病院長の御母様
昔、病院併設型の老健で働いていました。
そこの病院長の御母様が認知症となり、在宅での生活が困難となってしまったために施設に入所することになりました。
病院長の御母様の名前を忘れてしまったのでAさんとしておきます。
Aさんは80代後半。パーキンソン病と認知症の既往がありました。
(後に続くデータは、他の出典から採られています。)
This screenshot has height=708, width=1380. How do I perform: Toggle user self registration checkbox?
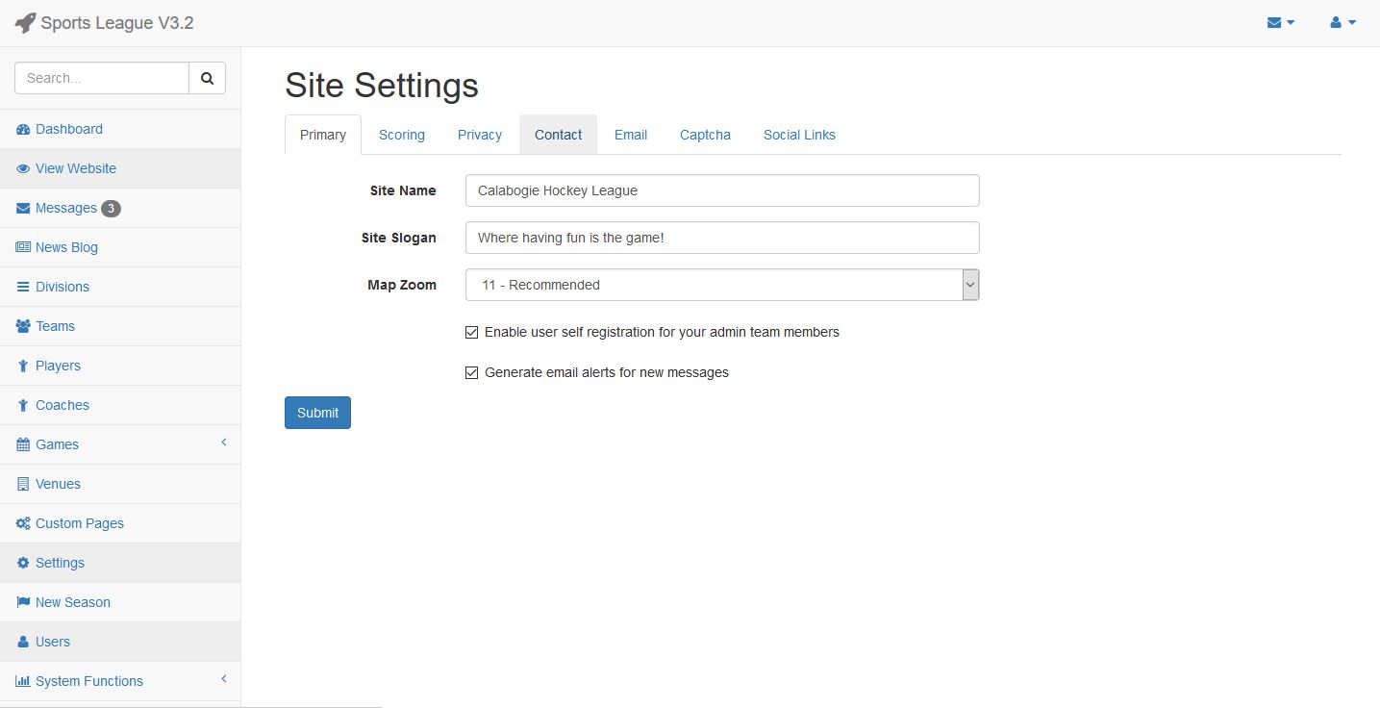[x=472, y=332]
歩く事が困難なため車椅子での生活で、気に入らない事があると大声で『ああああああー』と叫んでいました。
不意に大声で叫ぶため、他の利用者さんはびっくりしてしまいます。
指示が入りにくいところもあり、職員は対応に困っていました。
私はどうだったと思いますか?
私はこのAさんの対応を楽しんでいました。
どのように楽しんでいたのかと言いますと、このAさんは指示が入りにくいところはありますが優しいおばあさんで、私が腰が痛いからマッサージしてほしいとお願いすると、ずっと腰を押してくれていました。
ものすごく弱い力のため、何の効果が得られるのかは疑問でしかないマッサージですが、押してくれている間は叫ぶ回数が激減しました。
マッサージをしてもらっていても、叫ぶのがおさまらない時は、あえて「もっと大きい声で」「もっと大きい声で」と更に大きな声を出させました
『ああああああーーーーー』
『ああああああああーーーーー』
ものすごく大きい声で叫んでくれましたが、大きい声で叫んだ後に「小さい声で」と言うと
『ぁぁぁぁ---』
と、すごく小さな声で『ぁぁぁぁ---』と言うのです。
これには笑ってしまい、何度も何度も大きい声で、小さい声でとお願いしてしまいました。
マッサージをしてもらい、声を出させて笑わせてもらい、楽しませてもらっていました。
もし、身近に叫んでしまうような利用者さんがいたら、ぜひ一度試してみて下さい。
楽しくなって対応が苦ではなくなるかも知れません。
病院長の御母様だからと一切忖度も贔屓もしない私でした。